Items from a pointing dataset
....

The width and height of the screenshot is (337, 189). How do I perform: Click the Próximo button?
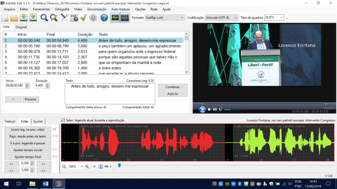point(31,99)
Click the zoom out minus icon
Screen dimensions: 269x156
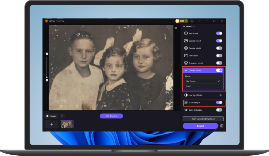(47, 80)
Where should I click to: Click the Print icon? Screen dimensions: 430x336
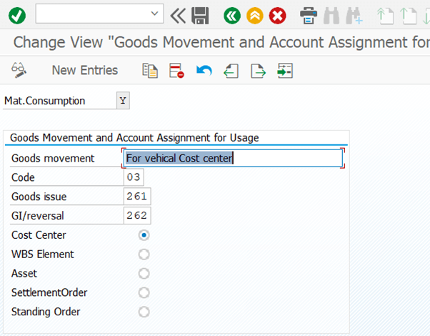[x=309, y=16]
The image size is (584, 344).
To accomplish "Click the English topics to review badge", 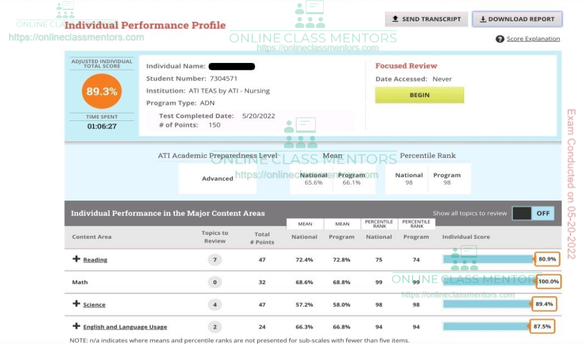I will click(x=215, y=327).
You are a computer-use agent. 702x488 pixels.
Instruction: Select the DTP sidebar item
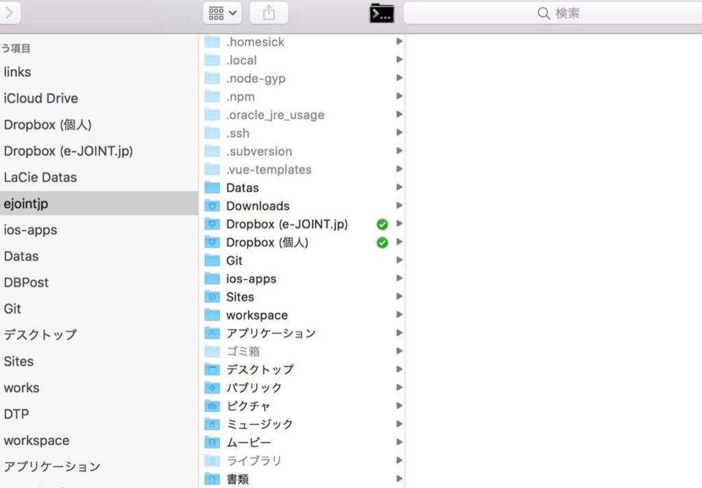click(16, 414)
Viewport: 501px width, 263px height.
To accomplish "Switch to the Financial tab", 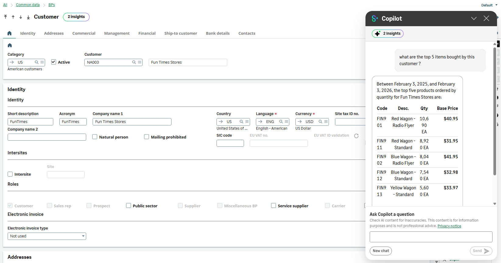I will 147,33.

....

■ Problem description
Which lines in the items above contain the word "icon"? Select each of those lines and copy it out in full.

■ Result for this exercise
Click the zoom out minus icon
Where should I click to: Click the Print icon? Screen dimensions: 430x336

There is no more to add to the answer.